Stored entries
►
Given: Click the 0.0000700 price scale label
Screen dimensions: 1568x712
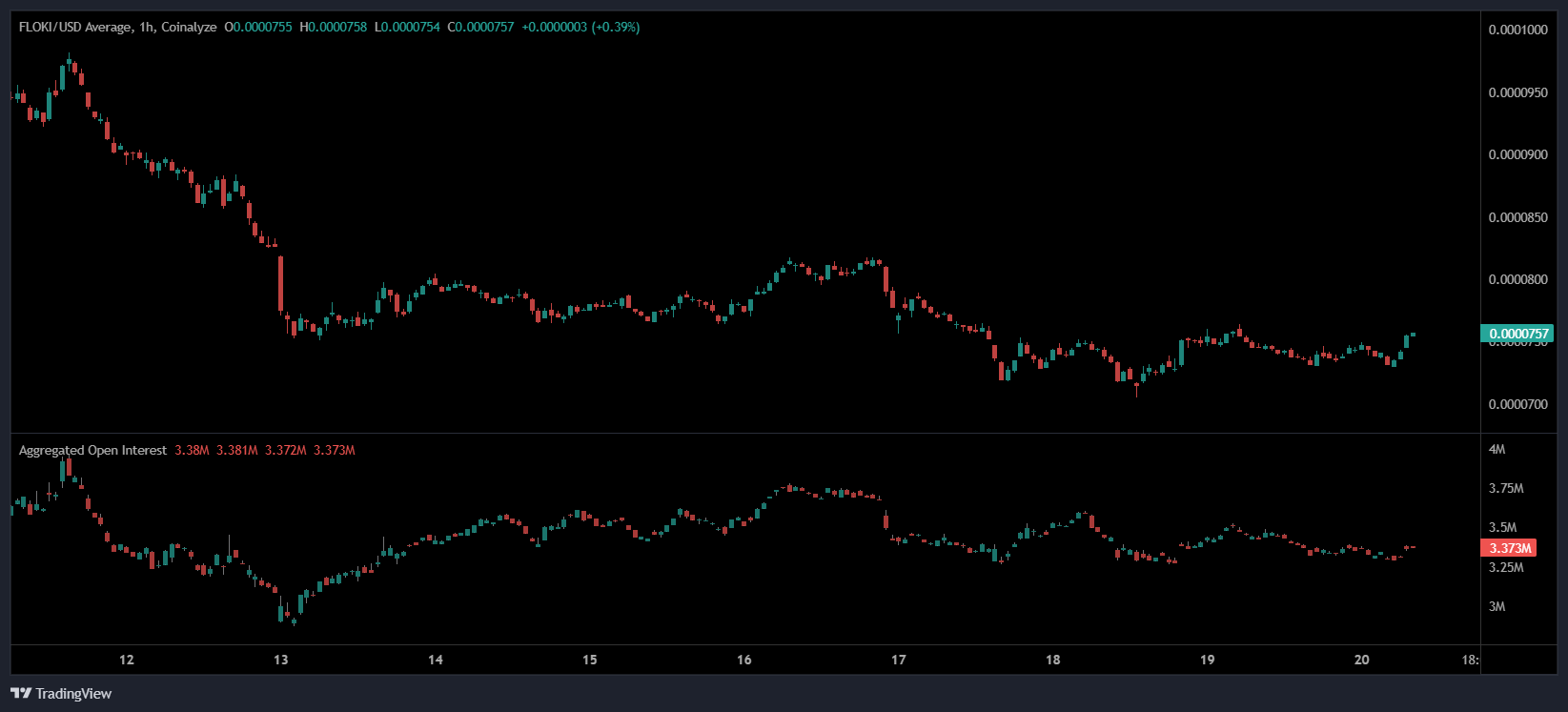Looking at the screenshot, I should pyautogui.click(x=1518, y=404).

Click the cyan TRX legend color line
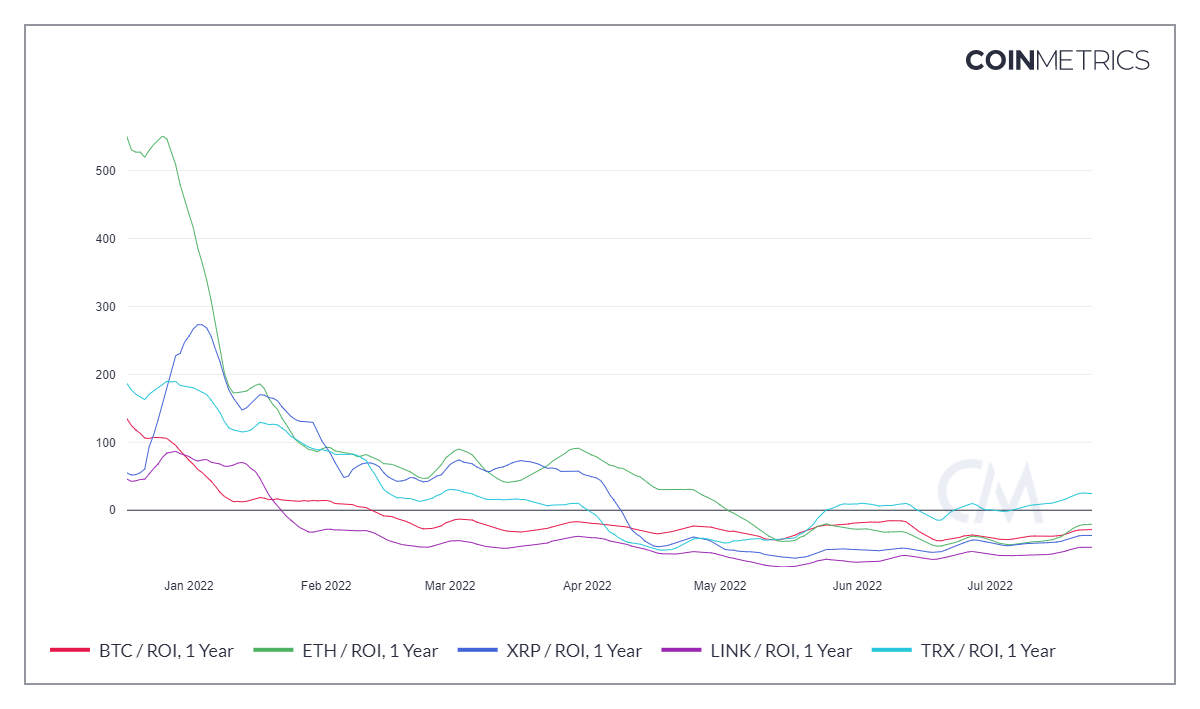click(x=892, y=651)
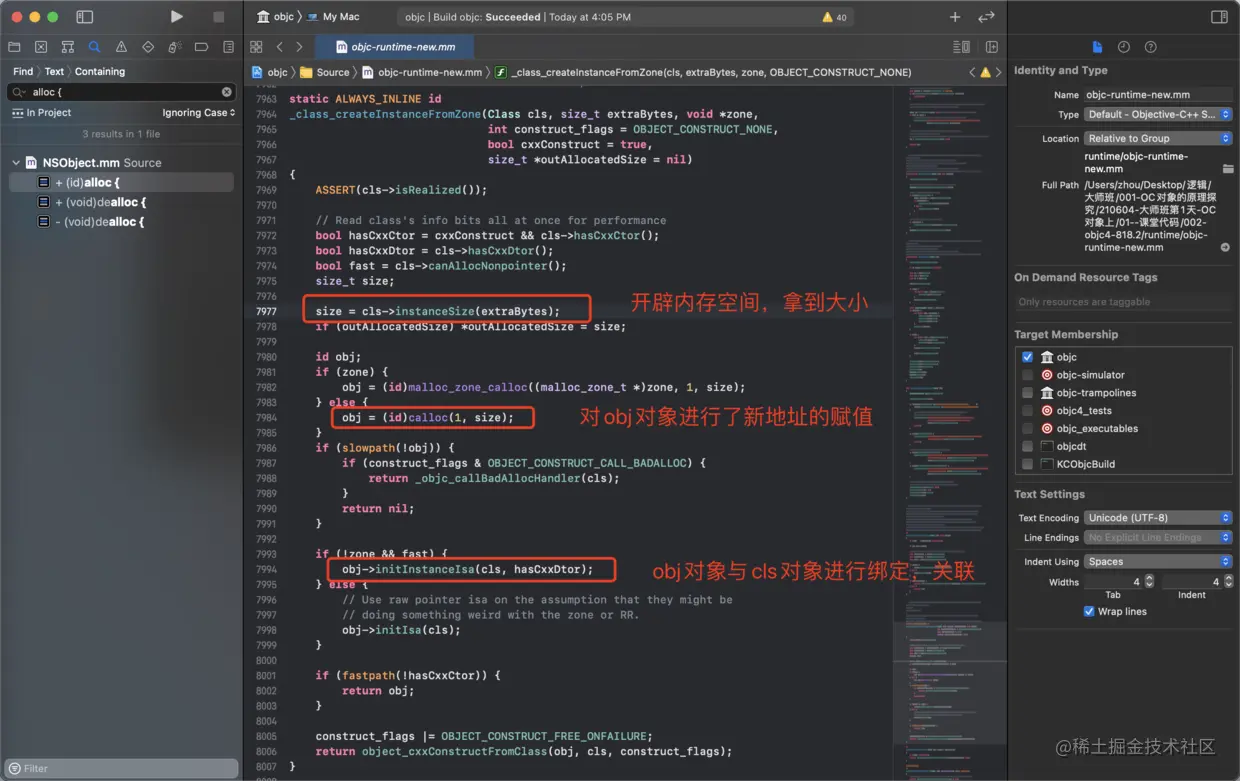Image resolution: width=1240 pixels, height=781 pixels.
Task: Check KCObjcBuild in Target Membership
Action: click(x=1027, y=463)
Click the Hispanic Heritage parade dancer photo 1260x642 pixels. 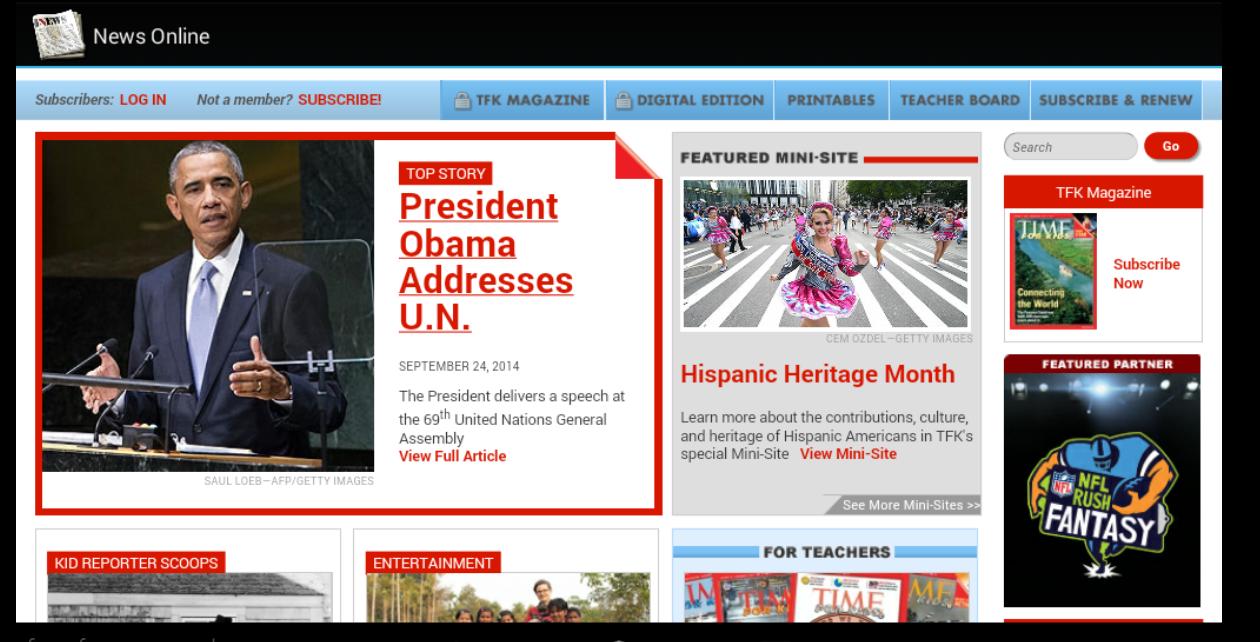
◄
Work task: The answer consists of the lines from the one holding "Screen dimensions: 1568x712" to the end of the records, inclusive, restated exactly and without pictures.

Task result:
Screen dimensions: 1568x712
Looking at the screenshot, I should pyautogui.click(x=1518, y=404).

Click the cyan TRX legend color line
click(x=892, y=651)
Image resolution: width=1240 pixels, height=781 pixels.
Task: Check KCObjcBuild in Target Membership
Action: click(x=1027, y=463)
Click the Hispanic Heritage parade dancer photo 1260x642 pixels. 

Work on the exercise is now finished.